Nell’interrogazione depositata al Parlamento Europeo, Matteo Salvini e gli altri leghisti spiegano che “il gruppo Ilva si trova in amministrazione straordinaria dal 2015 per decisione del Ministero dello Sviluppo economico. Il piano industriale, approvato dal Ministero e presentato da Am InvestCo Italy, prevede esuberi per circa 4800 dei 14mila dipendenti. Ciò comporterebbe conseguenze pesantissime per i 1500 dipendenti del gruppo dislocati presso la sede di Genova Cornigliano (400 dei quali già in cassa integrazione) nonché per i lavoratori dell’indotto e per una città già provata dalla perdurante crisi economica globale”.


Quindi ricordano che “il Consiglio regionale della Liguria, stante la gravità della situazione, ha dato mandato alla Giunta Toti di attivarsi in ogni sede per salvaguardare il lavoro dei dipendenti Ilva a rischio esubero”.
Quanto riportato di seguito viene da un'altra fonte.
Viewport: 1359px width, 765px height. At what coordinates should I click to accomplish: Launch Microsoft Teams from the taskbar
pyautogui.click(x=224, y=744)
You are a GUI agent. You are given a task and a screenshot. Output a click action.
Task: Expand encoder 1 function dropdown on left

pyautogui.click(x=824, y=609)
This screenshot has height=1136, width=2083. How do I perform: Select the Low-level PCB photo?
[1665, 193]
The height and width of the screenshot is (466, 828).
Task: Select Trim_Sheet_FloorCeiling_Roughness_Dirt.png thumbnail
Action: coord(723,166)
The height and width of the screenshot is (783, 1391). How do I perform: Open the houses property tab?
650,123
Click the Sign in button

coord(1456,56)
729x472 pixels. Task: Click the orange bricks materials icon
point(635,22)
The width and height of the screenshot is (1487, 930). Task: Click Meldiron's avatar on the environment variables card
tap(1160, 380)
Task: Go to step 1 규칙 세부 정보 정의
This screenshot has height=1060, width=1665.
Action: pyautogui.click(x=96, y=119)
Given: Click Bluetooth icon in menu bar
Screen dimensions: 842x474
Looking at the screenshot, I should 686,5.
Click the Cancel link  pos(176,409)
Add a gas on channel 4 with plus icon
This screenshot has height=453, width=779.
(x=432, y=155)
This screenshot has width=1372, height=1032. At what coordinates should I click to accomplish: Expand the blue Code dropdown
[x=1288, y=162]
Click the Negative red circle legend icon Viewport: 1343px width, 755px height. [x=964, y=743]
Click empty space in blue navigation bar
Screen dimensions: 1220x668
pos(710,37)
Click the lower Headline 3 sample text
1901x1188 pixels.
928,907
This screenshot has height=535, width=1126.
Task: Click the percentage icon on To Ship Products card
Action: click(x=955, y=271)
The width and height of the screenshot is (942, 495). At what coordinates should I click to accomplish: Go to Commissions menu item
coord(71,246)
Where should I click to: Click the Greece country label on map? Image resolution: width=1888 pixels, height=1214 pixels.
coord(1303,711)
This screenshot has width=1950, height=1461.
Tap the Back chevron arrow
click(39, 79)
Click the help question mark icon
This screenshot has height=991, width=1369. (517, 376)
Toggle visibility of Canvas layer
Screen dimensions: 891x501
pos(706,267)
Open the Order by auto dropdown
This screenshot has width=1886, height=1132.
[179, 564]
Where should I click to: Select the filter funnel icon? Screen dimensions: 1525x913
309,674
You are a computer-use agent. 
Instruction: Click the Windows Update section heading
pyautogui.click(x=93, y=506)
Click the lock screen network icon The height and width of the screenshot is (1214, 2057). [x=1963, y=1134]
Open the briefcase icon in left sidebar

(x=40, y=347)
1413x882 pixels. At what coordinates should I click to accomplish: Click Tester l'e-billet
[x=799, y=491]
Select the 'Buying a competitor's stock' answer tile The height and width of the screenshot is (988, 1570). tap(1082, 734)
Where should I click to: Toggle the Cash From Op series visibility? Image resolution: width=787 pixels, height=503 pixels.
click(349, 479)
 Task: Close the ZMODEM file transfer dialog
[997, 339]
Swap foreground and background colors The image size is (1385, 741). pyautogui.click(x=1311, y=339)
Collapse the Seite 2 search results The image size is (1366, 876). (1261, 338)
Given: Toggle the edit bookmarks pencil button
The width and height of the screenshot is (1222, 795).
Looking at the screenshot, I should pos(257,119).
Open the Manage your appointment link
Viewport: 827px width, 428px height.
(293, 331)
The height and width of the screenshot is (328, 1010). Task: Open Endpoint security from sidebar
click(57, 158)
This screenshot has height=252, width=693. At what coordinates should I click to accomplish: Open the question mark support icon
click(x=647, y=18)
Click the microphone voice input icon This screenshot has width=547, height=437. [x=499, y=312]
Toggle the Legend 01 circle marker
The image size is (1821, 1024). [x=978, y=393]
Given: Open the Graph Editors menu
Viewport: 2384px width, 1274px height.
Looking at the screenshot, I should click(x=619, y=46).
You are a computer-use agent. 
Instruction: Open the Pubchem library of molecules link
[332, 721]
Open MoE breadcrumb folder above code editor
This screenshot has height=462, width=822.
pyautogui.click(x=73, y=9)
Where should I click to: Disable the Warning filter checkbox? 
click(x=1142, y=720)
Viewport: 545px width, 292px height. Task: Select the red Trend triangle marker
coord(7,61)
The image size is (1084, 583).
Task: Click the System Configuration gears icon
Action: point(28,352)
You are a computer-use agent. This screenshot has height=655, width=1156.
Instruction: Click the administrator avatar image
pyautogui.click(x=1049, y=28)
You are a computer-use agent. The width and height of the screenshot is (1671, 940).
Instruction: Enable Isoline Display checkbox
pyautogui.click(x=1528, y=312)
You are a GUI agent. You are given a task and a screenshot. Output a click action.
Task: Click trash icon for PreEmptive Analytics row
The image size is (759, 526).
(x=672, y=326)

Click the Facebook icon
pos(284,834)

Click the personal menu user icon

“Pertanto, a difesa dello stabilimento di Genova Cornigliano – concludono gli europarlamentari del Carroccio – abbiamo chiesto alla Commissione UE se non ritenga opportuno adottare una strategia europea volta a rilanciare un settore strategico quale quello siderurgico. Inoltre, abbiamo chiesto se e in quale misura la stessa Commissione UE creda che gli strumenti di difesa commerciale per il settore siderurgico europeo debbano essere resi più rapidi ed efficaci per sconfiggere la concorrenza sleale di Paesi Terzi che operano in sovrapproduzione creando distorsioni al mercato, violando norme anti-dumping e anti-sussidi, ovvero al di fuori delle regole delle economie di mercato”.

 

6 COMMENTI

  1. Ben venga qualsiasi tipo di aiuto. L’ industria Genovese è un animale a rischio di estinzione.Oggi sempre meno in sintonia con la passata tradizione Industriale,ma alle prese con una realtà fatta di industrie decimate e falcidiate.Restano, sul tavolo della città, le questioni che le giunte comunali precedenti non sono riuscite a risolvere: il lavoro, che diminuisce e tende a diventare sempre più precario, di pari passo con le aziende che chiudono.Genova per chi non lo ricorda era la capitale delle partecipazioni statali,nonché faceva parte del triangolo industriale Genova,Milano e Torino.Sarebbe bene che nessuno dimenticasse cosa era Genova.per cercare di guardare al futuro.!!!!!!!!!!!